2. **Octreotide**: This somatostatin analog, primarily used for the treatment of severe diarrhea in carcinoid syndrome, can suppress GH secretion and is often used in acromegaly management.

3. **Pegvisomant**: Initially developed for other medical conditions, this GH receptor antagonist is used in acromegaly to reduce IGF-1 levels, effectively controlling the disease in cases resistant to other therapies.

These drugs offer alternative therapeutic options and can be particularly useful in cases where conventional treatments, such as surgery or radiotherapy, are not feasible or have not been fully effective.
Metabolites
Acromegaly is primarily associated with elevated levels of growth hormone (GH) and insulin-like growth factor 1 (IGF-1), which are key metabolites involved in the disease.

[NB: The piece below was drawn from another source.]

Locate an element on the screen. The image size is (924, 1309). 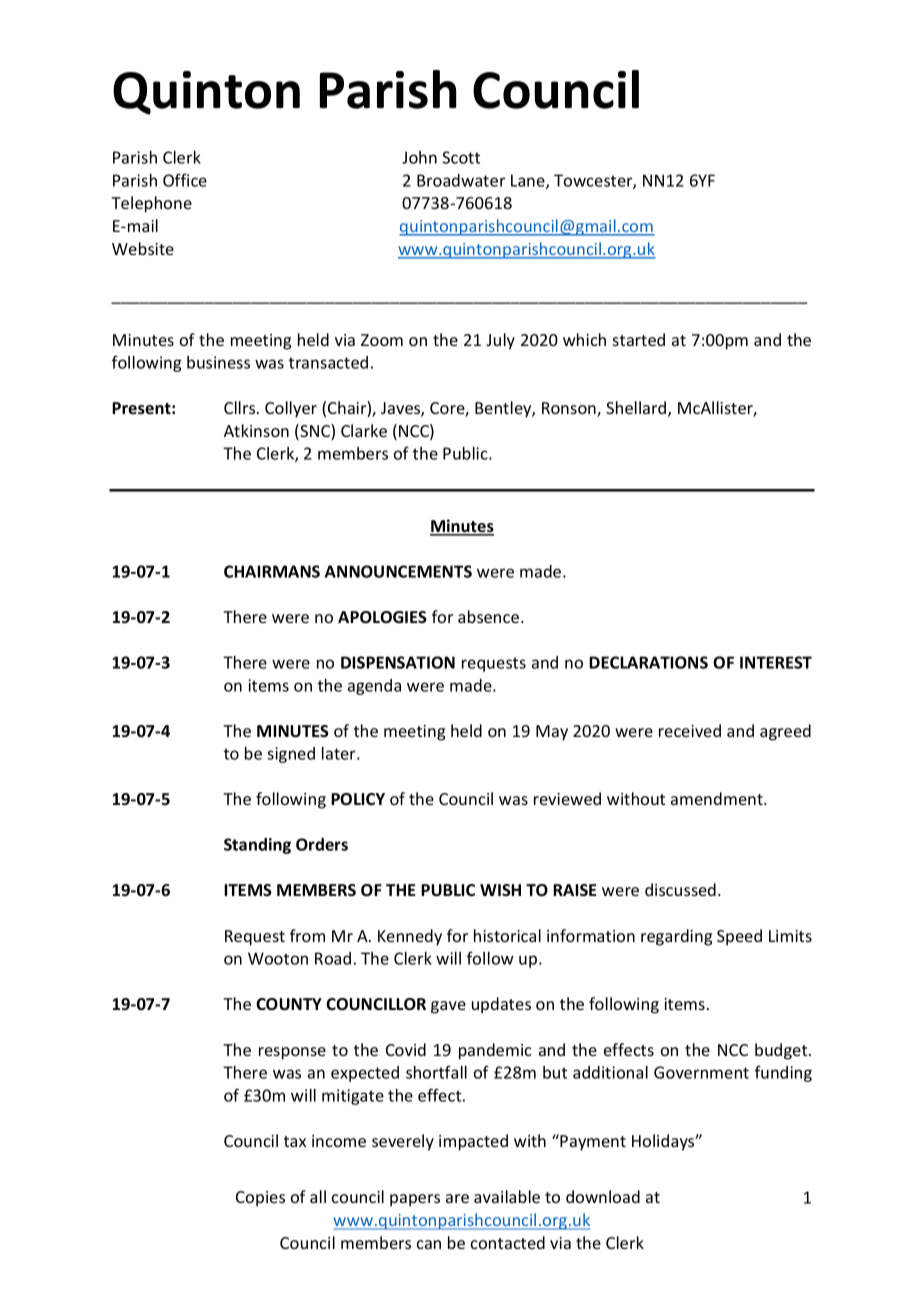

Elevated GH stimulates the liver and other tissues to produce more IGF-1, leading to the characteristic overgrowth of bones and tissues. Other metabolites that may be evaluated in the diagnosis and management of acromegaly include glucose (because of potential insulin resistance and diabetes) and prolactin, if a mixed growth hormone/prolactin-secreting pituitary adenoma is suspected.
Nutraceuticals
For acromegaly, there is limited evidence to support the efficacy of nutraceuticals (nutrients, dietary supplements, or herbal products) in managing the condition. Acromegaly is typically treated through medical, surgical, or radiotherapeutic interventions aimed at reducing growth hormone (GH) and insulin-like growth factor 1 (IGF-1) levels. Nutraceuticals may have some role in supporting overall health but are not a substitute for standard medical treatments. A healthcare provider should be consulted for personalized treatment and advice.
Peptides
Acromegaly is primarily caused by the excessive secretion of growth hormone (GH) from the pituitary gland, usually due to a benign tumor called a pituitary adenoma. This excessive GH leads to the overproduction of insulin-like growth factor 1 (IGF-1) in the liver and other tissues. Peptides such as somatostatin analogs (e.g., octreotide, lanreotide) and GH receptor antagonists (e.g., pegvisomant) are used in the treatment to inhibit excessive GH production or block its effects.

"Nan" presumably means not applicable or not available, and if it refers to a specific entity or term related to acromegaly, there doesn't appear to be a direct relevance or established connection in medical literature.